Notre génération semble avoir compris quelque chose que les précédentes générations n’ont pas encore pleinement assimilé. Comprenons nous : il ne sert à rien de discuter avec les décideurs, de chercher à les raisonner. Les jeunes, furieux de voir la planète qu’on leur réserve, voient bien que ces responsables irresponsables ont une connaissance érudite des crimes qu’ils commettent.
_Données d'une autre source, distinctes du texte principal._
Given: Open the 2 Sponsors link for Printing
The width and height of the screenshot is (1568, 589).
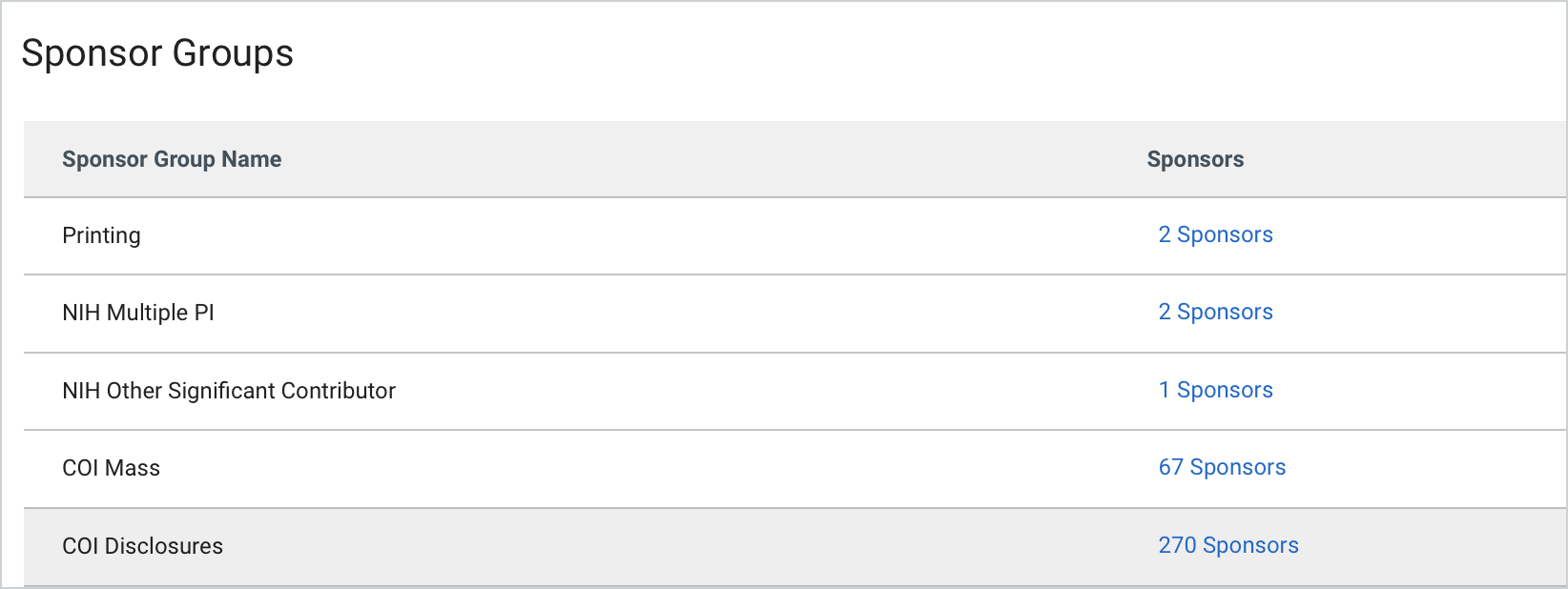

Il est très positif de faire s’accentuer la pression sur eux, d’aller les chercher, de leur faire sentir que les conséquences de leurs actes pourraient bien vite s’abattre sur eux, et de le faire sous les caméras des médias indépendants ou non.

Mais il y a quelque chose que tous les jeunes notre génération n’ont pas encore compris, et cela le marxisme nous l’enseigne : les classes dirigeantes se moquent éperdument de l’opinion des jeunes (et moins jeunes !) travailleurs, qu’ils soient étudiants, chômeurs, apprentis, ou salariés, tant qu’ils ne sont pas de la « haute », c’est à dire de chez eux. Loin de nous l’idée de rentrer dans de la psychologie de comptoir, de dire si leur fierté est totalement intouchée par les humiliations ou s’ils n’ont tout simplement pas de fierté, de dire qu’un tel est indifférent, l’autre est méprisant, un troisième en est ravi et un quatrième s’ennuie. Le constat pratique reste le même : ces gens se moquent éperdument de savoir s’ils sont aimés, s’ils sont haïs, s’ils sont adulés ou méprisés. Tout ce

qui les intéresse, c’est de préserver leurs intérêts de classe, de maintenir leur domination sur les secteurs industriels et financiers, et de perpétuer leur existence en tant que classe. Pour le reste, après moi le déluge.

Alors, les interpellations ont un intérêt certain : leur rappeler un fait qu’ils connaissent bien mieux que nous, car s’ils sont conscients des horreurs qu’ils commettent, ils sont aussi extrêmement conscients de leur fragilité, c’est-à-dire du fait que c’est nous qui possédons toute la puissance de la société, tout le pouvoir, nous les travailleurs qui constituons les nations. Nous qui avons coupé leurs têtes en 1789, en 1917, et partout où nous en avons eu l’occasion. C’est cela leur plus grande frayeur, la frayeur du raz-de-marée révolutionnaire, ou, comme l’appelait Lénine, « l’irruption brutale des masses au lieu où se règle leur destinée ».

D’ailleurs, il est à noter que Macron n’a jamais subi d’interpellation publique concernant son soutien à Israël. Les Français auraient l’occasion de faire quelque chose de très drôle.